In the regression analysis, gender was used as the controlling variable. In each iteration of the regression, variables would be added to determine their net effect on predictability power. It was determined that despite adding many variables, the net impact on the model’s predictive ability was negligible. Gender had the most predictive control over all the variables. Another salient observation from the experiment was that even the variables that had significant predictive power on the dependent variable would get flagged for autocorrelation and would end up being excluded from the models. This shows that most of the variables were also linearly related to gender. For instance, it is noted that men typically spend more time in education; this factor eliminated the model’s variable.
It has been established that women typically spend more time performing house chores. Even factors that one would intuitively think would reduce this appear not to affect this trend significantly. The results raise several practical implications regarding equality between women and men in terms of gender issues in managing the affairs in the home. Social changes happening in gender roles must affect the management of the house. It must be considered that women and men place equal importance on work and family institutions. The study underscores the point that even when external factors affect the balance of power in the family, women continue to emphasize family welfare more than men. These revelations come into play in various aspects of life, such as in the workplace. There is a possibility that gender roles at home affect workplace performance; organizations should develop human resource policies that consider work-family conflict.
Reference List
Cerrato, J. and Cifre, E. (2018) ‘Gender inequality in household chores and work-family conflict.’ Frontiers in Psychology, 9, p. 1330. Web.

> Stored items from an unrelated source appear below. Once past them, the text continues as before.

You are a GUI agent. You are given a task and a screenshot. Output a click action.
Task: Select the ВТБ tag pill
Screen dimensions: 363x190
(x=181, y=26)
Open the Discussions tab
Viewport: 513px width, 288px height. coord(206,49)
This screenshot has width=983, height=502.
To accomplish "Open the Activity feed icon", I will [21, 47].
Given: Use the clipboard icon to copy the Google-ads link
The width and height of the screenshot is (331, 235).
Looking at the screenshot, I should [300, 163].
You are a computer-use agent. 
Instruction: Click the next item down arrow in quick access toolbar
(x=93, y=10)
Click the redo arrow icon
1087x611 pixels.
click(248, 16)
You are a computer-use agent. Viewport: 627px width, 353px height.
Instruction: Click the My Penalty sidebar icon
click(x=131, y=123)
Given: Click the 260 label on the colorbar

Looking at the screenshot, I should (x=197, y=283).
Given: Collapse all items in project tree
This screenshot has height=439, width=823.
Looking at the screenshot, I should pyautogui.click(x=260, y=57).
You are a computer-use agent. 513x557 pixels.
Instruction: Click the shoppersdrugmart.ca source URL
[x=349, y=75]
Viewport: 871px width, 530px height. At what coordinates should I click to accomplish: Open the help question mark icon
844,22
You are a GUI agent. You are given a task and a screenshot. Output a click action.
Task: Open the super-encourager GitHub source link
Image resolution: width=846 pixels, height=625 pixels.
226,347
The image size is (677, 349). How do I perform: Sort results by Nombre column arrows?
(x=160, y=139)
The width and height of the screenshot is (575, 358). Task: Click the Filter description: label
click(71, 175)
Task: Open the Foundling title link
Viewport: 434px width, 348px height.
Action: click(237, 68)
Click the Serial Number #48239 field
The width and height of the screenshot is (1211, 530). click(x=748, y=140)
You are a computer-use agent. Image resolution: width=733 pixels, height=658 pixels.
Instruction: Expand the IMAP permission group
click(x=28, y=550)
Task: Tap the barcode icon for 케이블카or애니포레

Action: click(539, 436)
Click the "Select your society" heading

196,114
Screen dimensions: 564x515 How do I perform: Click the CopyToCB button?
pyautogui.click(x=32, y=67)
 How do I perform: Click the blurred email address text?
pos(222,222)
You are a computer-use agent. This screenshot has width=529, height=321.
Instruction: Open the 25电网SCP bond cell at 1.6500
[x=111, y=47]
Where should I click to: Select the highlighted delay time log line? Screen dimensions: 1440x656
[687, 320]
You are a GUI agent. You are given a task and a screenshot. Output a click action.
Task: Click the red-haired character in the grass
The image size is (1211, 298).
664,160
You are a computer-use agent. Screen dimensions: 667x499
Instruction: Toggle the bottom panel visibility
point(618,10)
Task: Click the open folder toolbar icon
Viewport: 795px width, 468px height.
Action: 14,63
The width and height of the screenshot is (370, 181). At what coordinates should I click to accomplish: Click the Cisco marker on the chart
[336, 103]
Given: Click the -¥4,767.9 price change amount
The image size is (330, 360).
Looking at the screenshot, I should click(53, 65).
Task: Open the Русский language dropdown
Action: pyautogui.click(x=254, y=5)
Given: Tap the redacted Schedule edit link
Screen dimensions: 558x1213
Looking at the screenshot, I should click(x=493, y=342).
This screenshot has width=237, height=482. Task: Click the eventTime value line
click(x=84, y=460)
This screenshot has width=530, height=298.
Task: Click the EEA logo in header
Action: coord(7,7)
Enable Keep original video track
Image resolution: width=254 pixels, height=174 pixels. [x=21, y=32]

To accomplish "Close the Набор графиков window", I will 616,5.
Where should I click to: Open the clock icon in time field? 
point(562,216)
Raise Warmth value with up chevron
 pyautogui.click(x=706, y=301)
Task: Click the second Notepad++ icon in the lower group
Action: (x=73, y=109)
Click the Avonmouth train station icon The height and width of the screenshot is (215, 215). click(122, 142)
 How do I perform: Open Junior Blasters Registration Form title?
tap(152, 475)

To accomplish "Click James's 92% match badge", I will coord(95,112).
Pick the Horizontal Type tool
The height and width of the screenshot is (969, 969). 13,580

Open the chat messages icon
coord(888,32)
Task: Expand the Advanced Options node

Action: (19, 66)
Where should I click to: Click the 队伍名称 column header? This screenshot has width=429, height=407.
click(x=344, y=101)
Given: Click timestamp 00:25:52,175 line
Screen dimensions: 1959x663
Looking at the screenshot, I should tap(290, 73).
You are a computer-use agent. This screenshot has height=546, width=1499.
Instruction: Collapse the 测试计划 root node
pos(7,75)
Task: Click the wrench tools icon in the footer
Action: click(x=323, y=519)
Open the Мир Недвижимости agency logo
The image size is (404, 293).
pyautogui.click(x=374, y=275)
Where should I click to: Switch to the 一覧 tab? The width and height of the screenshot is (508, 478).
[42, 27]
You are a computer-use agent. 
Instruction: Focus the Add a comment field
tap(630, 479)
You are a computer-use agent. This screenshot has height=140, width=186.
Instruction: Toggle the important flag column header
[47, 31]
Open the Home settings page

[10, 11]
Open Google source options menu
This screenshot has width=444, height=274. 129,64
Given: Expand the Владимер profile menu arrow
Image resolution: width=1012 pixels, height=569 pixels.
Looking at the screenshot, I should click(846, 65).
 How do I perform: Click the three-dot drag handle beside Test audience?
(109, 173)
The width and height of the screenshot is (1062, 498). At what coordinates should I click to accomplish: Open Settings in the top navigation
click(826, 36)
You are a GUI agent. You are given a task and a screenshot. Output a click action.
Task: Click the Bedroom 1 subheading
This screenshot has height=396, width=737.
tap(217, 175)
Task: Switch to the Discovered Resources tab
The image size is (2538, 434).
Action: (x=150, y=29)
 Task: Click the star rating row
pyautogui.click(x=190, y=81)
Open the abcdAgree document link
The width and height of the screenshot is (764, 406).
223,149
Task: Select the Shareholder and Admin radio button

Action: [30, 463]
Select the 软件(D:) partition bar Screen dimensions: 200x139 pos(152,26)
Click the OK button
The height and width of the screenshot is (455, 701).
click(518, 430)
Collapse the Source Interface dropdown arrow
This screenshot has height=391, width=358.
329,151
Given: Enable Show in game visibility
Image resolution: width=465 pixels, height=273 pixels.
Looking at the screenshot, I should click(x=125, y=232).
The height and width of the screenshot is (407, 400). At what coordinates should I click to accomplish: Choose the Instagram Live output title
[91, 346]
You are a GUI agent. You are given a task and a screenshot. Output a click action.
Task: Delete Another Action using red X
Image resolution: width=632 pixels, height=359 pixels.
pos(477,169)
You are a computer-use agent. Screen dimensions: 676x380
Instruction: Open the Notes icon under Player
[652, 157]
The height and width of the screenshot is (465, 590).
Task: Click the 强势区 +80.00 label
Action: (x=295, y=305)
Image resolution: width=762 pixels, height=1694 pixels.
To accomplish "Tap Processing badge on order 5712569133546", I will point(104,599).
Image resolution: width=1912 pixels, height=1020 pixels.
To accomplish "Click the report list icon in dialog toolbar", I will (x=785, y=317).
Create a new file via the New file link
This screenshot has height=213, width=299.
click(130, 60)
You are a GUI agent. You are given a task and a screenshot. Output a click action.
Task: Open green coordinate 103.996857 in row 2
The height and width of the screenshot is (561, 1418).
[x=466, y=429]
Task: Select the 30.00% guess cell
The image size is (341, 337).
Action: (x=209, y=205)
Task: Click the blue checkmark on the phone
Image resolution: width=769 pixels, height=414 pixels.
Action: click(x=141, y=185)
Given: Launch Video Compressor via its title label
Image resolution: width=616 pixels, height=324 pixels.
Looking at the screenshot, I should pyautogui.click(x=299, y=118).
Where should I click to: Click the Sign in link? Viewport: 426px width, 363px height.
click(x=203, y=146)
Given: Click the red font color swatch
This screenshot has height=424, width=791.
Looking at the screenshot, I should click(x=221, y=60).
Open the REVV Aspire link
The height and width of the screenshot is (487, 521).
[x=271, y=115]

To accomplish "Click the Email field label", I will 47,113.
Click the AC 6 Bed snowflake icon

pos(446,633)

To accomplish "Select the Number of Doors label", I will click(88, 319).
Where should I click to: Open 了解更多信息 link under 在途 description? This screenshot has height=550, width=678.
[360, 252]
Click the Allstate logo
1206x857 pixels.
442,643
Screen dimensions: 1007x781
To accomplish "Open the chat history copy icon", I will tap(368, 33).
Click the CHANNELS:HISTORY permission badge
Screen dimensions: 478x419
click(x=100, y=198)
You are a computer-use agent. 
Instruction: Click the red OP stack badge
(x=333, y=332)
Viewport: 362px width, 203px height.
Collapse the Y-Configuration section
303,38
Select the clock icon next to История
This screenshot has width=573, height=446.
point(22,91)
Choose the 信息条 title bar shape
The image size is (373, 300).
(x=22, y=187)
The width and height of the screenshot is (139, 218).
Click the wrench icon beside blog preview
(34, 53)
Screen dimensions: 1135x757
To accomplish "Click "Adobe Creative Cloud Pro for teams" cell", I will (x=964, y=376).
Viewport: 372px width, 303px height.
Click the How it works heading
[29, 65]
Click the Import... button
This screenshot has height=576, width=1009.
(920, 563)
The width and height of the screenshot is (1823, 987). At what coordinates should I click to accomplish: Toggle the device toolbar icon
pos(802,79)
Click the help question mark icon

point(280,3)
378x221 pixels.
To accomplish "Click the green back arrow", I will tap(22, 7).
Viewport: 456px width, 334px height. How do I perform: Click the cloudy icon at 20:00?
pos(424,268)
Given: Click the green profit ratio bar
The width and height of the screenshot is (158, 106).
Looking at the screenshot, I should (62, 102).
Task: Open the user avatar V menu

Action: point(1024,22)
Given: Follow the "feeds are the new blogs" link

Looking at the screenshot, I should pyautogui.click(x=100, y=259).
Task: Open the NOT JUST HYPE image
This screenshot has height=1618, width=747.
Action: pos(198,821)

Del Boca, D., Oggero, N., Profeta, P. and Rossi, M. (2020) ‘Women’s and men’s work, housework and childcare, before and during COVID-19.’ Review of Economics of the Household, 18(4), pp. 1001–1017. Web.
Mendiola, M., Mull, J., Archuleta, K. L., Klontz, B. and Torabi, F. (2017) ‘Does she think it matters who makes more? Perceived differences in types of relationship arguments among female breadwinners and non-breadwinners.’ Journal of Financial Therapy, 8(2), pp.?. Doi?
Sampling | European Social Survey (ESS) (n.d.). European Social Survey. [Online] Web.
Survey Specification | European Social Survey (ESS) (n.d.). European Social Survey. [Online] Web.
Vandenplas, C. and Loosveldt, G. (2017) ‘Modeling the weekly data collection efficiency of face-to-face surveys: six rounds of the european social survey.’ Journal of Survey Statistics and Methodology, 5(2)?, pp. 212-232. Web.